Based on the events in the movie, apparently all you have to do is stand in one spot for more than thirty seconds and someone will give you command of the Enterprise. Most likely as they're headed out the door at a full run. Aieee, YOU do it!
As I said earlier, that struck me as amusingly odd from my very first viewing of the movie - it's like being captain is cancerous or something. Hell, we even see TWO people voluntarily submit themselves to certain death at Nero's hands rather than stay in that chair.
Starfleet in general seems awfully lax about a lot of rules - I agree that the whole Bones-sneaking-Kirk-aboard injection scene, while kinda funny and slapstick, is also clearly court martial bait.
But even with all that, I have to say that I didn't find it outlandish that Kirk got the captain job.

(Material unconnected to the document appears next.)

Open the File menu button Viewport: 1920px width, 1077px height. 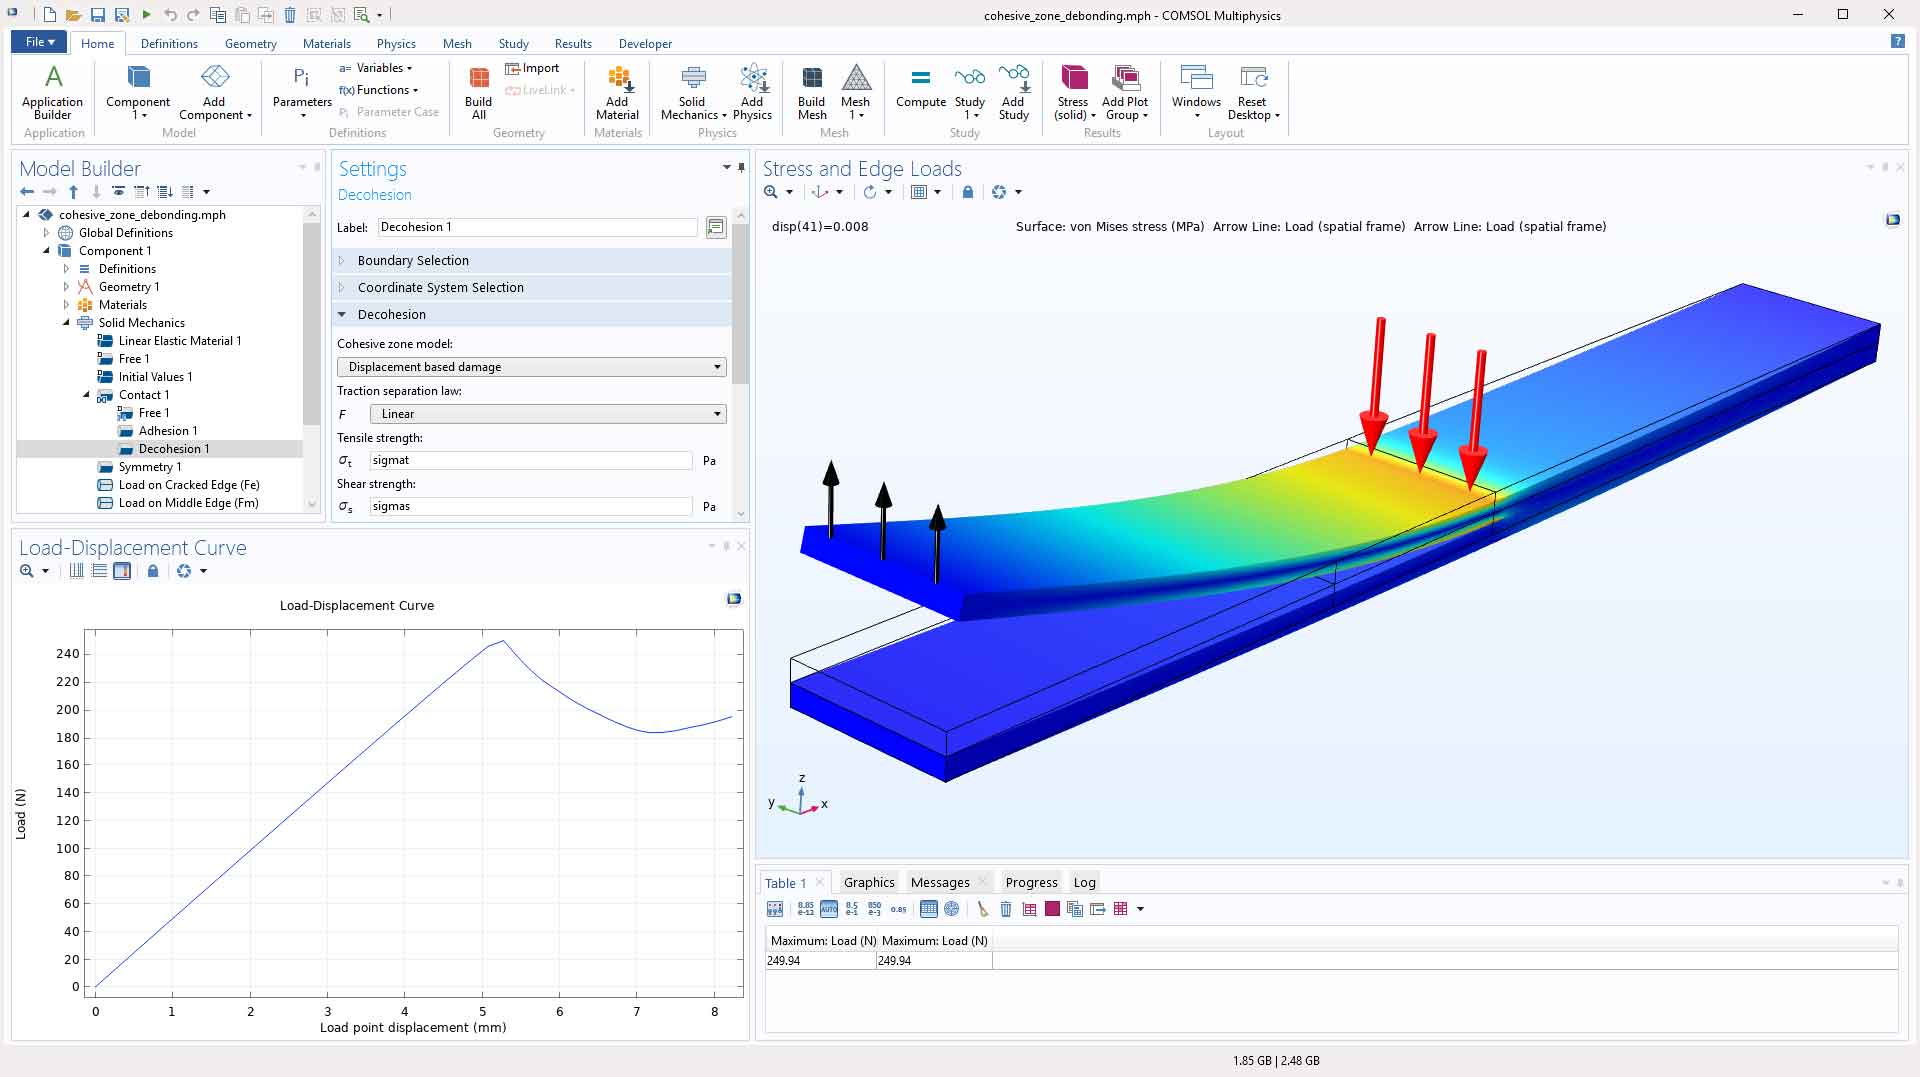coord(39,42)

Of course that's not how it works under normal military protocol, but there is such a thing as a battlefield promotion, even in our era.
There are even such things as battlefield commissions, in which enlisted men become instant officers as a result of heroism or circumstance, without ever spending a day in OCS. And the movie shows us plenty of hints that Starfleet is in *ahem* a bit of disarray that day.

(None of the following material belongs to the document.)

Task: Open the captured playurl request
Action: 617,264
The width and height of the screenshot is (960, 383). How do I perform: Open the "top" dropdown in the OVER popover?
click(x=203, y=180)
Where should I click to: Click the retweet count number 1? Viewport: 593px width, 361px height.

There's the additional wrinkle that Kirk finds out from Old Spock that he MUST become the captain, and has to do it sooner than he might have otherwise. So he's got motivation to grab the chair however he can get it.
It's also implied that when the crisis has passed, Kirk still keeps the job at least partly due to the behind-the-scenes machinations of Old Spock.
Again, while the details can be quibbled about, the general spirit is very original Trek - those guys were always breaking the rules left and right, it's just that they kept saving the galaxy by doing it and so Starfleet tended to look the other way. Crazy kids.